The Huawei Watch Fit Elegant can also track SpO2 throughout the day at random intervals, and you no longer need to enable it manually. It does slightly drain the battery more and is likely inaccurate at times due to the higher precision it needs to even get a reading, but it’s there and can be enabled if you’re curious about seeing the results it can give. The app can also track your menstrual cycle, save exercise records, and identify periods of high-intensity workouts. You also get GPS tracking too, which is great for planning routes for runs and walks. Huawei seems to have left out music playing though, so you won’t be able to copy music to your watch and stream it to your Bluetooth earphones without your smartphone. There’s no NFC for payments either, which isn’t present on pretty much any smartwatch at this price range.
There are a lot of watch faces to choose from in the Huawei Health app, but you’re not able to make your own. The always-on display watch face is also different and not tied to whatever watch face you’re using on your active display, which can make the transition jarring if you’re using a wildly different active watch face. There are also paid watch faces too that can be bought through the Huawei Health app. There are a lot of free ones to choose from, though.
The Huwaei Watch Fit Elegant is a worthy competitor
LiteOS has grown on me a lot over the last year as I’ve used more and more devices that come with it. It has a lot of useful features that are pretty much all health-focused, with some of the more advanced features like music controls and notifications leaving a lot to be desired. When it comes to health and fitness tracking, the Huawei Watch Fit Elegant does a good job, but I wouldn’t rely on it for music or notifications.

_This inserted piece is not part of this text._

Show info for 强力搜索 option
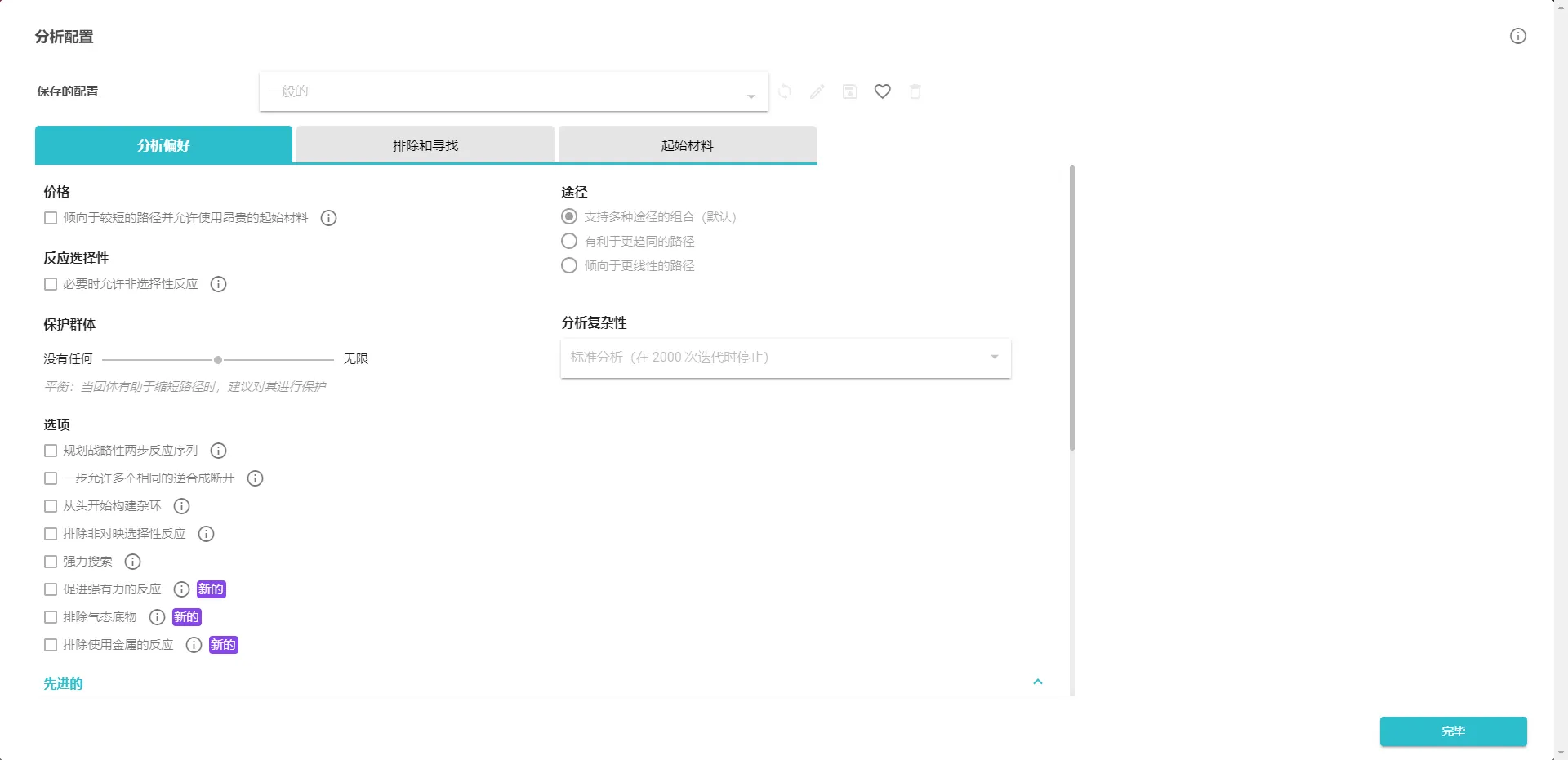 (x=132, y=562)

As for notifications, you can read your notifications, but you can’t interact in any way. You can’t reply to a message (even with predefined responses), and you’ll probably want to turn on ‘do not disturb’ if you’re getting a lot of messages. The vibration is mushy, and you’ll hear it more than you’ll feel it. It’s a good experience for fitness tracking and for barebones smartphone integration, but that’s about it. LiteOS has come a long way and I can appreciate its features and its long battery life thanks to how light the operating system is. GPS tracking can be enabled for outdoor runs and walks, there are timers and stopwatches, and a weather app.
When contrasted against the competition, the Huawei Watch Fit Elegant can come across as expensive, but it has a leg up over some other offerings in its looks and design. I can wear it for hours consistently without issue, and it looks and feels good too. If you’re not interested in getting a flashy smartwatch, then something like the Xiaomi Mi Band 6 will do just fine at a much more affordable price. However, even then, you won’t get GPS tracking for workouts, which can be useful for planning routes and measuring distances for a run or a walk. I also personally prefer the Huawei Health app to the Mi Fit app, though that’s a personal preference, and the Mi Fit app admittedly gets bonus points for actually being on the Google Play Store.
Overall, I enjoy using the Huawei Watch Fit, but there are competitors with fewer features for a portion of the price if that’s what you’d prefer. Not everyone needs or wants GPS tracking, and not everyone cares about whether or not their smartwatch looks fancy. Sometimes basic is better, and this isn’t the smartwatch for you if you think that.